When he took over as Baltimore health commissioner, Dr. Joshua M. Sharfstein says, he was unsure whether he would last three days.
Recalling that beginning in a letter to friends and colleagues this month, he described the public health challenges facing the city as "awesome" and named a few: young mothers unable to get needed support before, during and after pregnancy; thousands of residents who can't access drug treatment; tens of thousands shut out of preventive health care.
Sharfstein made it three years as health commissioner. Now he leaves to become principal deputy commissioner of the federal Food and Drug Administration. While Baltimore didn't unravel what he described as a "tangled web of problems" during his tenure, it did achieve some measurable change: a citywide ban on lead in children's jewelry and the nationwide withdrawal of over-the-counter cough and cold medicines linked to the deaths of four city children; declines in drug overdose deaths and increases in immunizations.
His department enlisted hundreds of local college students to help the poor get access to health services, worked with pediatricians to distribute tens of thousands of books to children, and partnered with police to take on violence as a public health issue. Governing magazine named him a 2008 Public Official of the Year; Mayor Sheila Dixon calls him a "superstar."

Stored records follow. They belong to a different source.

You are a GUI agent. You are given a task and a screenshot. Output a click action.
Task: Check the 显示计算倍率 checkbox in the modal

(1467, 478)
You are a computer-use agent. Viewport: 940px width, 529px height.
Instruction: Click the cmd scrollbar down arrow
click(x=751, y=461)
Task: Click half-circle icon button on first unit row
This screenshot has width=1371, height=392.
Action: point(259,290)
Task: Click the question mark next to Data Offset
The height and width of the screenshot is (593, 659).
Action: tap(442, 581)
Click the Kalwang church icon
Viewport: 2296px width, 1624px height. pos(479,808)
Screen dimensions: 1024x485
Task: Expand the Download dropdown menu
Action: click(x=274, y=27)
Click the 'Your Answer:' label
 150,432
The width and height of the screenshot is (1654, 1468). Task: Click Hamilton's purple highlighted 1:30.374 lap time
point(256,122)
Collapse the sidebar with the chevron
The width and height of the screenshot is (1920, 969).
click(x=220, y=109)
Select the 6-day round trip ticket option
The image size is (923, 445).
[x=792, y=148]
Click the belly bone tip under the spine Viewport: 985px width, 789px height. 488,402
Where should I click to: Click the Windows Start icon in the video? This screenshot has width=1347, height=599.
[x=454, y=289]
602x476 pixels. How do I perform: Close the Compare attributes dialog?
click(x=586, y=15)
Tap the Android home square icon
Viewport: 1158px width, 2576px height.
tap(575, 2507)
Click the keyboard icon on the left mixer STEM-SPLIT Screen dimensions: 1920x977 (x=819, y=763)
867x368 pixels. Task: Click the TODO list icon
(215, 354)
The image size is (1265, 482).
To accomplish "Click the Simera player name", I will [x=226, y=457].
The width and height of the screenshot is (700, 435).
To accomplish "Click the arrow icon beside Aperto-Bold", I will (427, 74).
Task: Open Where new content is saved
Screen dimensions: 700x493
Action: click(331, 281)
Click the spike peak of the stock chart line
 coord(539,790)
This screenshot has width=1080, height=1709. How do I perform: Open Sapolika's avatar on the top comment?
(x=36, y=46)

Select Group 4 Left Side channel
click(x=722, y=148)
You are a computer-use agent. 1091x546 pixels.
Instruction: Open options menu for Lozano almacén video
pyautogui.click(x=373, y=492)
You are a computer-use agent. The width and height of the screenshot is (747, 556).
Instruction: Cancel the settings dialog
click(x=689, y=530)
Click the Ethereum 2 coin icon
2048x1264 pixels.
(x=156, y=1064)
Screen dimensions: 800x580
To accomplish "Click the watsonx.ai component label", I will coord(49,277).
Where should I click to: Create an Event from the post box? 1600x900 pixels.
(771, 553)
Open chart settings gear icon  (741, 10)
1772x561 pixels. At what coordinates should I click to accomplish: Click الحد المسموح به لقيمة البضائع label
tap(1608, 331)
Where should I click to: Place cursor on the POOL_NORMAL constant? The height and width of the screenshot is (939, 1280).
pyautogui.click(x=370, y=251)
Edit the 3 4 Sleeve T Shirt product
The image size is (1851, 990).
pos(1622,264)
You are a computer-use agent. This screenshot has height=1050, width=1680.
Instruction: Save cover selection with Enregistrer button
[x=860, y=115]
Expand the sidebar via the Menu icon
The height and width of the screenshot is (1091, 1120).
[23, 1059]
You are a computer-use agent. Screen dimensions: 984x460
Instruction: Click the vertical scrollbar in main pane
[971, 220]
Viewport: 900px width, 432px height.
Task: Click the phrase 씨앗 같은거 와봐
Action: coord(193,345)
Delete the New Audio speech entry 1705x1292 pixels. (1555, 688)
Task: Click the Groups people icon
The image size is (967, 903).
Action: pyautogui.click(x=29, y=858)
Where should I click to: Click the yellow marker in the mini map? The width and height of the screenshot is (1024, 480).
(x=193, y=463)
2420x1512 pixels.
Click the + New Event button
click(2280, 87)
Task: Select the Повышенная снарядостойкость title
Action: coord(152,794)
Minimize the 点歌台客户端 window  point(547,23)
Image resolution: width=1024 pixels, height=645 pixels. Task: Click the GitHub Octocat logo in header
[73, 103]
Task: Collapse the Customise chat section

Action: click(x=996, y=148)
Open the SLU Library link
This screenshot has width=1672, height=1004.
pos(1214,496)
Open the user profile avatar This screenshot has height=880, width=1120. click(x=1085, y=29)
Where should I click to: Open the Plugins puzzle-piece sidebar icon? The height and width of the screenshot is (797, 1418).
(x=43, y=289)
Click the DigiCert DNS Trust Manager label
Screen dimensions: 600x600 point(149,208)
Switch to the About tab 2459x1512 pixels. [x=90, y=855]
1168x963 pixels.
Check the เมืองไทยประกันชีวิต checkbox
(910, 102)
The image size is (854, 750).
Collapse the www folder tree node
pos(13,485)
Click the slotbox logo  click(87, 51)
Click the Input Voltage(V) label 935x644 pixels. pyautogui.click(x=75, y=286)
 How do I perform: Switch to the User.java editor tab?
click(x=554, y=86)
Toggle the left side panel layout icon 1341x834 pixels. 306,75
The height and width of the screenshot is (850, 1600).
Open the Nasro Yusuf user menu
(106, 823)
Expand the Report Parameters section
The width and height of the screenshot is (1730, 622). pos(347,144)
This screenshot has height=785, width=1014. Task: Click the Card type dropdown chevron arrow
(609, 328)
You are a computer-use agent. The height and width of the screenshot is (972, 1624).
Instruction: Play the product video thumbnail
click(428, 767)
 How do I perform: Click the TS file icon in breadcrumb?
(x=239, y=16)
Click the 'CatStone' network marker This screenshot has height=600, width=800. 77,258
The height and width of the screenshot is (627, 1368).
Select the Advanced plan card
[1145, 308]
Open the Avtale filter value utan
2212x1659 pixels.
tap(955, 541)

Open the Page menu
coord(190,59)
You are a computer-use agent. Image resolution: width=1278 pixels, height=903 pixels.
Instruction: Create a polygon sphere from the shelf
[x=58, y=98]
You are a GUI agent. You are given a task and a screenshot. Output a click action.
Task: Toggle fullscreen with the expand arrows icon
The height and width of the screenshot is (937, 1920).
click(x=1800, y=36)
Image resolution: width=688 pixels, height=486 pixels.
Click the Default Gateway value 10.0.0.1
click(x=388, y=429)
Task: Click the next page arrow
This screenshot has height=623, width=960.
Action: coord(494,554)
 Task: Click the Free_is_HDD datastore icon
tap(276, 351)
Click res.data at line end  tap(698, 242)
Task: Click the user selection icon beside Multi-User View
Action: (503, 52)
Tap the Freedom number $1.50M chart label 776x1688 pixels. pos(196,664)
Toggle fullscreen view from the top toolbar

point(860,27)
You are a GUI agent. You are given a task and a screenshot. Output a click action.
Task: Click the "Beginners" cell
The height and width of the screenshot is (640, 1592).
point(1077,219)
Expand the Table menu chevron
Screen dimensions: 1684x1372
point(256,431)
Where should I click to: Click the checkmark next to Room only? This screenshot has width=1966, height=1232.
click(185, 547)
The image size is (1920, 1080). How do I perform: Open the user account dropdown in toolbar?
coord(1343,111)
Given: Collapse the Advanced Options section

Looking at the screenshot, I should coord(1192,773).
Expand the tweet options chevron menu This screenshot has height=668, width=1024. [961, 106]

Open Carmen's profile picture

Now the city must find a way to replace him. Dixon has named Olivia Farrow, the city's assistant commissioner for environmental health, to head the department pending a national search for a new commissioner.
Dr. Peter L. Beilenson, who preceded Sharfstein as health commissioner, says the city should look for "passion" in choosing a successor; Police Commissioner Frederick H. Bealefeld III wants "a Josh Sharfstein clone."
Ask Sharfstein whom he would want as a successor, or the public health priorities Baltimore should pursue, and he demurs. Beilenson didn't burden him with public comments about the job when leaving, he notes. Sharfstein wants to extend the same courtesy to the next commissioner.
He is similarly reluctant to discuss his achievements in the city. To a degree unusual for a public official - and particularly one so widely lauded - the Harvard-trained pediatrician deflects the credit to others: To Mayors Martin O'Malley and Dixon, for what he says was their insight and support; to Beilenson, for broadening local perceptions of what public health can encompass; to the officials and academics and volunteers who make the programs work.